In democratic system, research and dissents should be countered with more research and another dissent, not through putting pressure. What happened with professor Tasneem Siddiqui will clearly discourage the university’s practice of freedom of thoughts and expression, and research. As a parliament researcher, this step of the parliamentary standing committee is disappointing for me as well.
Section 202 (1) of the rules of business of Jatiya Sangsad (parliament) has given the parliamentary standing committees the authority to summon any person, expert, information or document. Section 248 has given the parliamentary standing committees the jurisdiction to investigate into any affairs related to the concerned ministry. As a general rule, it is the responsibility of a citizen to respond to the call of the parliamentary standing committee. Parliament and its standing committees are responsible to ensure accountability of the administrative system. It is supposed that the parliament has the power to summon any government bureaucrat or official.
What happened with professor Tasneem Siddiqui will clearly discourage the university’s practice of freedom of thoughts and expression, and research
But as per the section 203 of the rules of business, the Speaker has the jurisdiction to give decision when questions are raised on the necessity of any summoning. The section said such issues have to be sent to the Speaker. We suppose president or member of any committee or any ministry official will do so if he is summoned. It seems any general citizen does not have the privilege to raise objections to the Speaker of parliament as the Speaker is not a trial court. People’s fundamental rights are well protected in the constitution. According to the constitution, there is no right to force any people to confess or issue statement on anything. The jurisprudence of Bangladesh Supreme Court says parliamentary committees, even the Jatiya Sangsad, is not beyond the constitutional limits.
Like Bangladesh, the US is also a country of constitutional sovereignty. Different committees of the US Congress investigate various issues continuously.

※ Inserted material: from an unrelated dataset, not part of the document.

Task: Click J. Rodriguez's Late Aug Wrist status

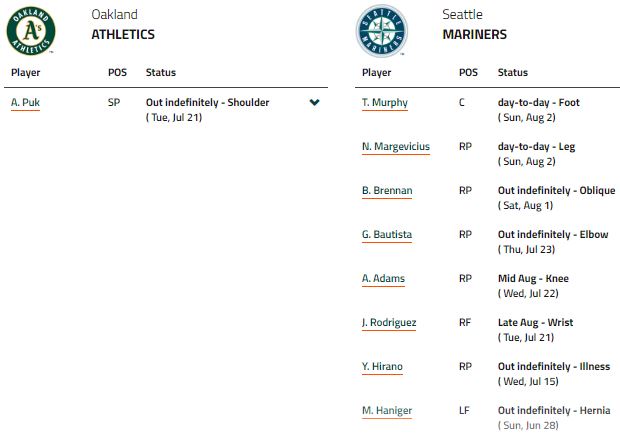Action: pos(533,323)
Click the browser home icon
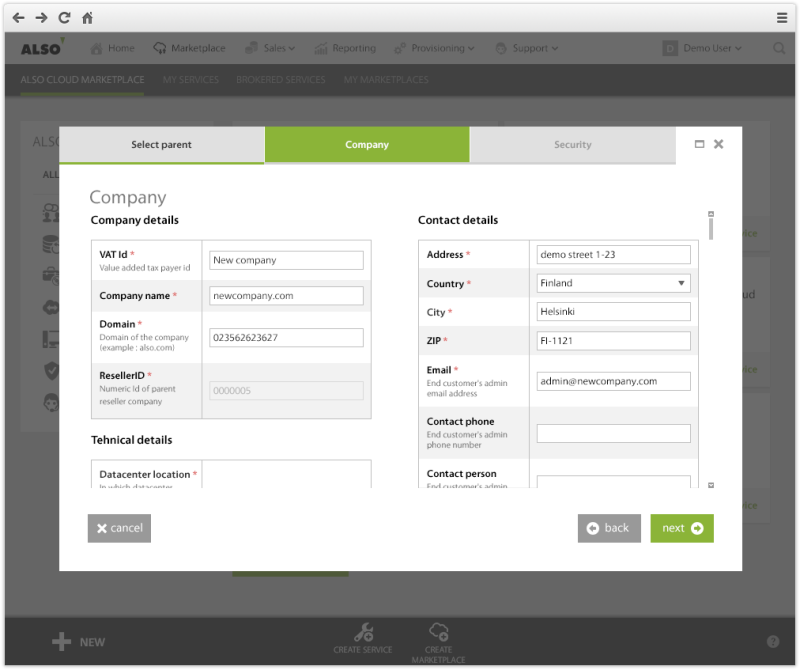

It summons experts of different fields, witnesses and sometimes the accused. The US Supreme Court acknowledges that the Congress has the jurisdiction to summon any people before its committees or take actions on charges of contempt of the Congress if any person neglects the summon. But, the US Supreme Court has established, through its verdicts in Watkins v. United States (1957), United States v. Wilkins (1961) and Eastland v. United States Servicemen’s Fund (1975), that the Congress’ right to summon any citizen does not ultra vires the citizen’s constitutional rights. The Congress’ summon must be consistent with its essential legislative business.
What I want to say is, though the jurisdiction of any parliamentary standing committee to summon and seeking explanations is not denied, constitutional limitations of the jurisdiction is well established as well
The Congress or any of its committees do not have the jurisdiction to summon and seek explanations from any person only for his criticism of the Congress or for issuing any statement or publishing any fact which is politically uncomfortable for any politicians of the Congress. The reality is the US Congress did not even try in the last few decades to punish any person on charges of contempt of the Congress for neglecting its summons.
The UK parliament, the oldest parliament of the world, also respects this spirit. The British parliament is more powerful than the US Congress or Bangladesh’s parliament. The country is a parliament sovereign, not constitutional sovereign. Despite this, history says House of Commons handed down punishment to a person last on charges of contempt of parliament in 1666. A joint committee on parliamentary privilege, formed by the House of Commons and House of Lords in 2013, asked to abstain from facing any parliament contempt charges through criminal process.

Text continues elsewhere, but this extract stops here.